(Entries on finding words and elements)
-- start --

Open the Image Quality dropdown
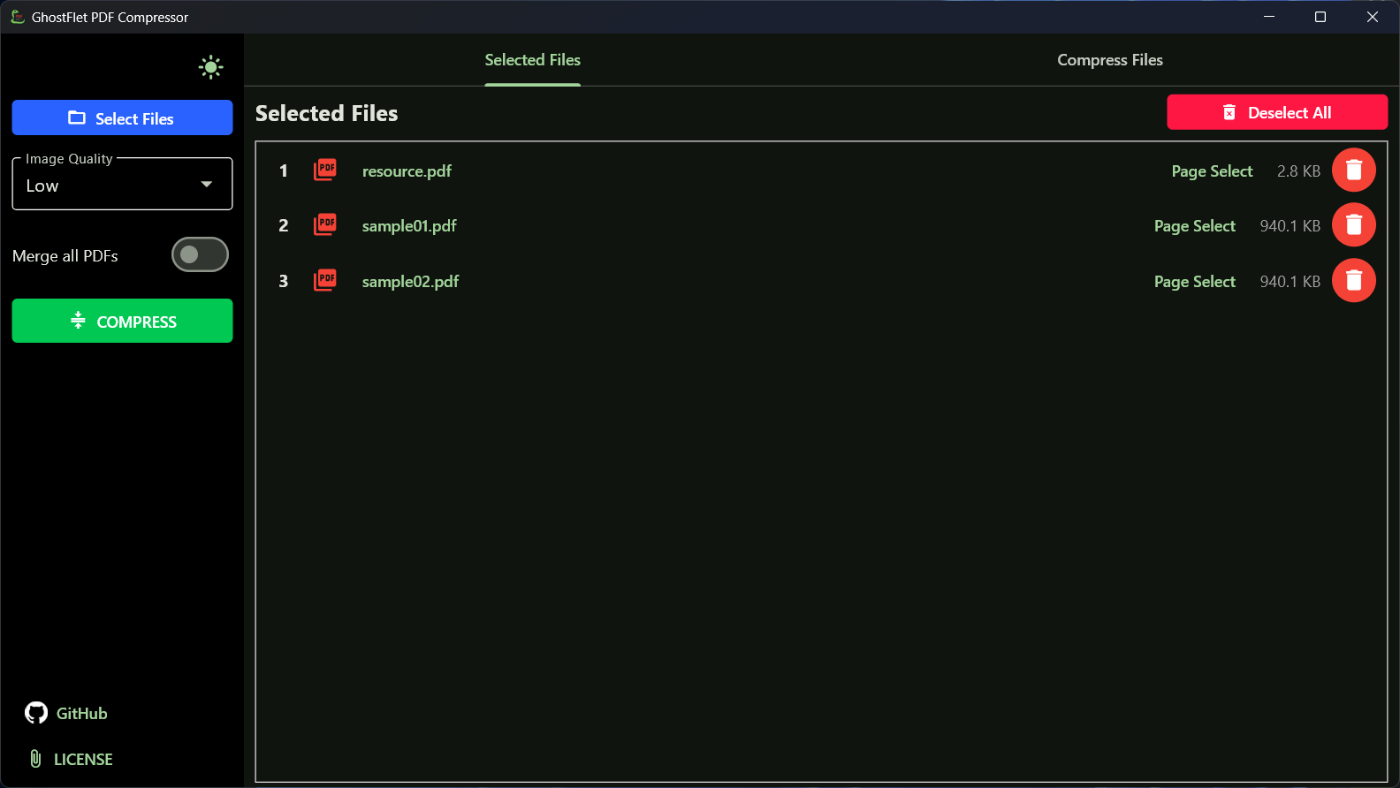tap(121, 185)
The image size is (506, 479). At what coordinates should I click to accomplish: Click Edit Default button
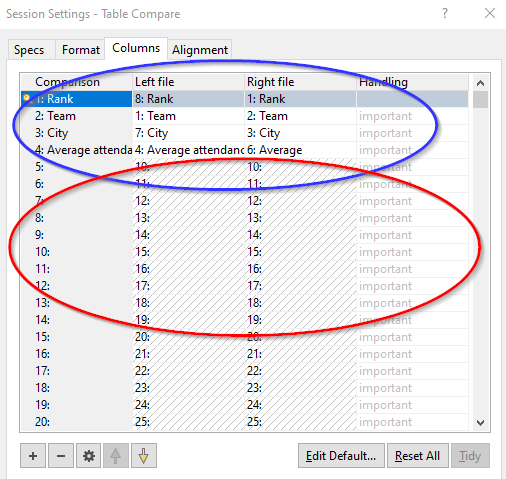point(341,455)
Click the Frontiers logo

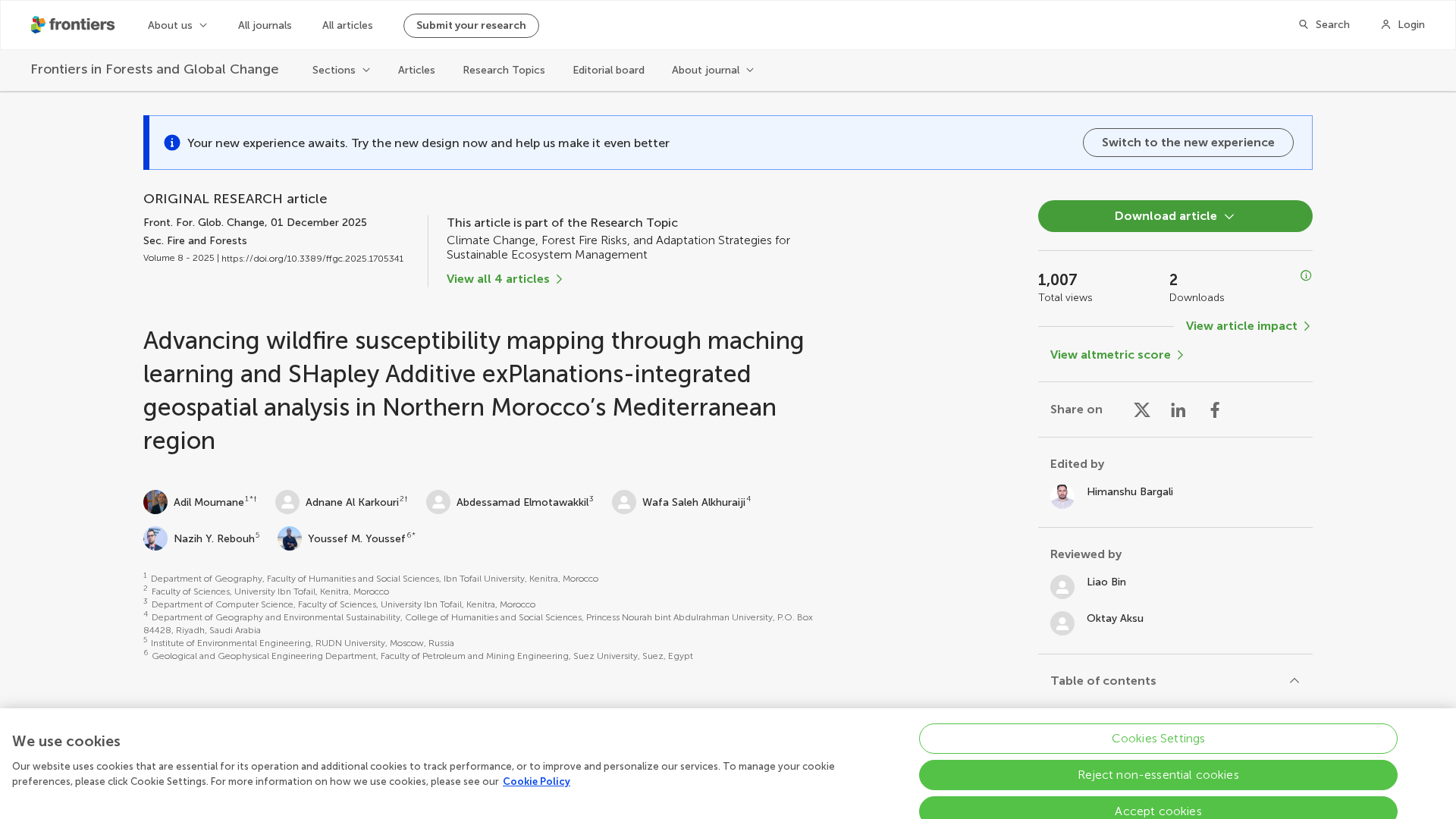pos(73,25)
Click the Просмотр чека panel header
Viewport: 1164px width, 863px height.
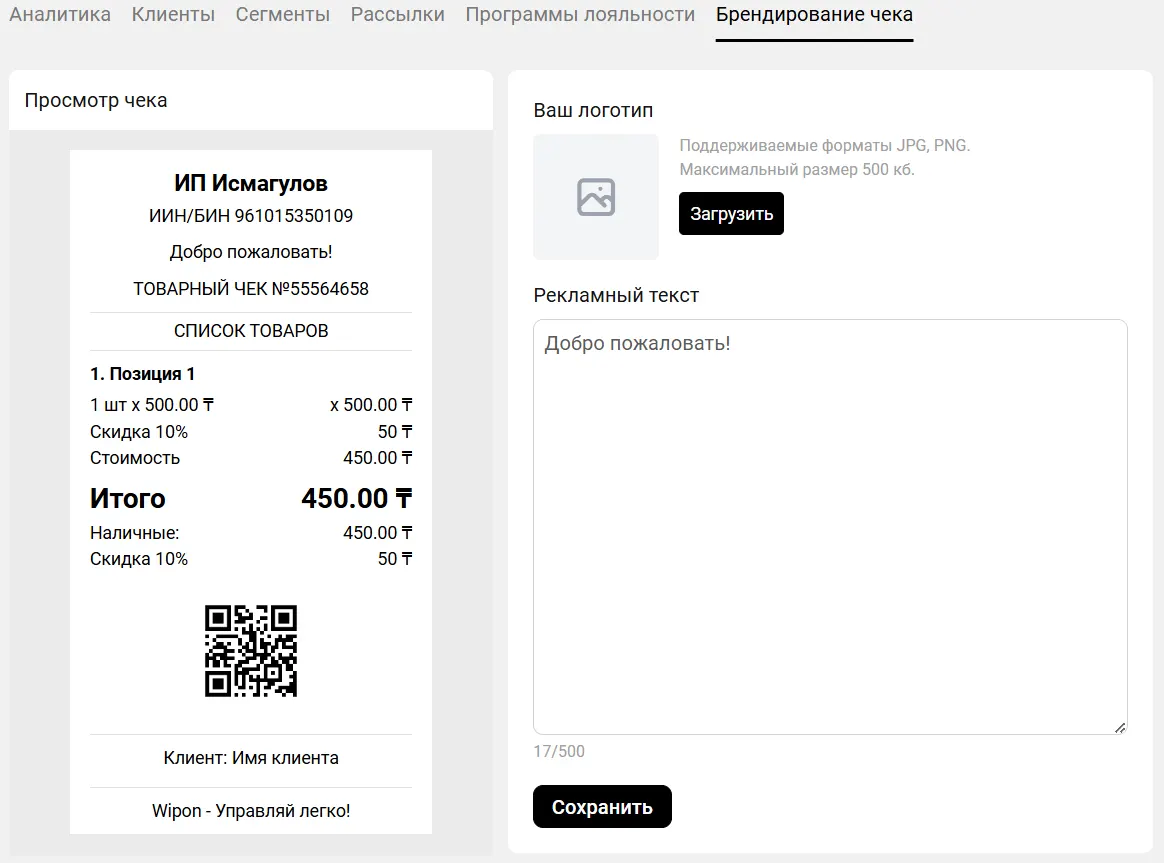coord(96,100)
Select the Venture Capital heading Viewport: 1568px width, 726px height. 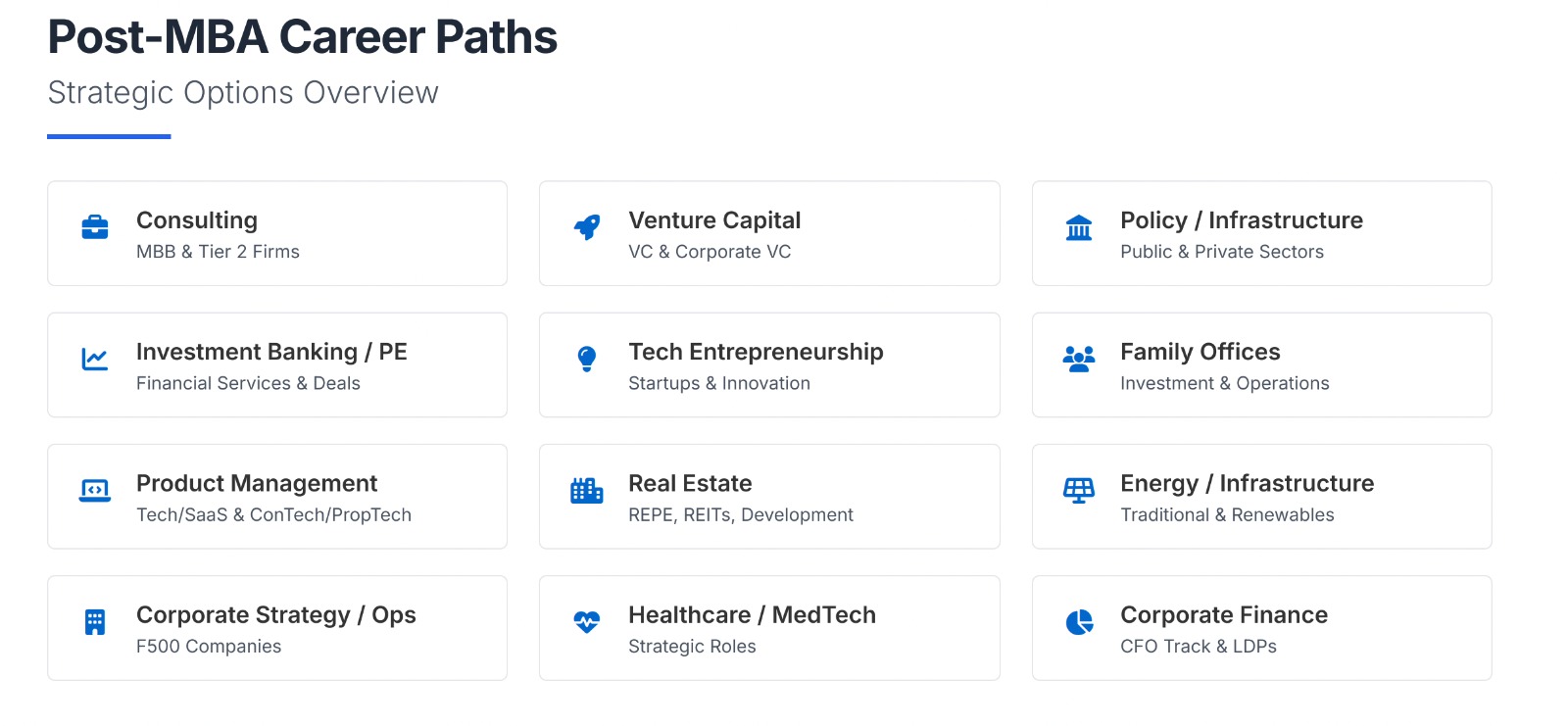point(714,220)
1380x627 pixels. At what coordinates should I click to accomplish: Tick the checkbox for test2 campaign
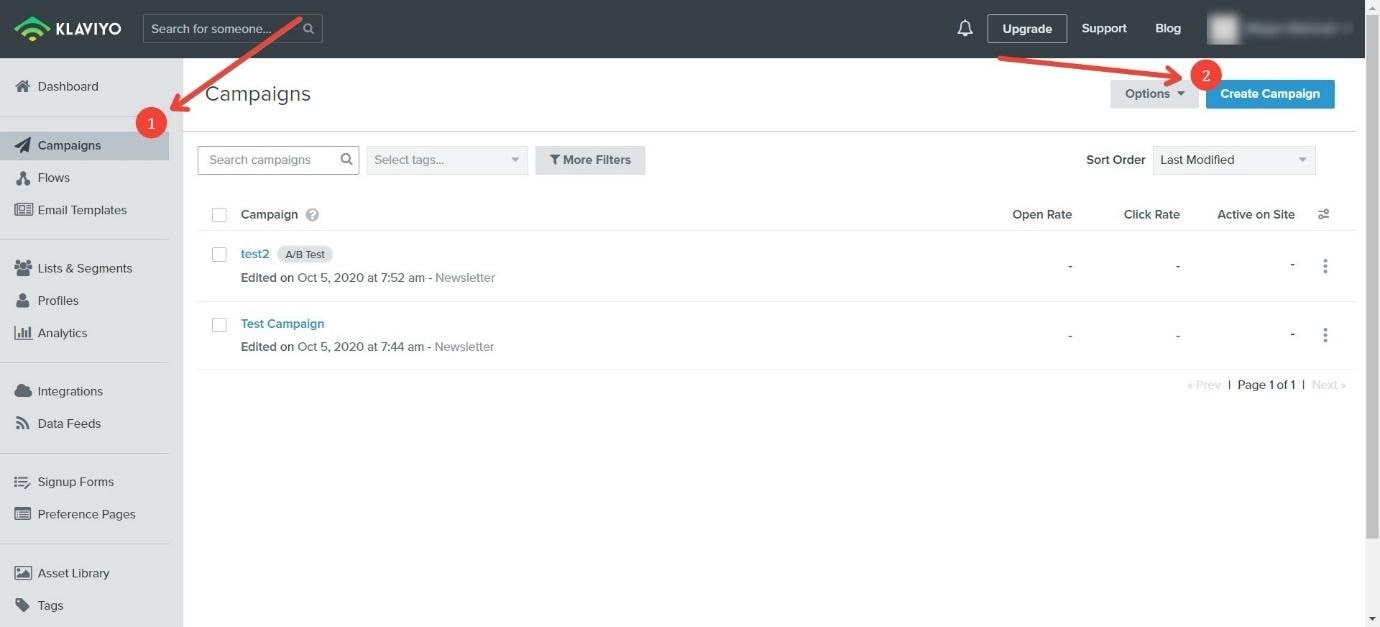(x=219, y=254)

-- end --

▶ **WRITTEN REQUEST**
Pick out and copy every line of the records above that contains the string "what", with case counting in the match.

▶ **ANSWER TO THIS EXERCISE**
The image size is (506, 479). At what coordinates should I click to accomplish: Click Edit Default button
1380x627 pixels. At what coordinates should I click to accomplish: Tick the checkbox for test2 campaign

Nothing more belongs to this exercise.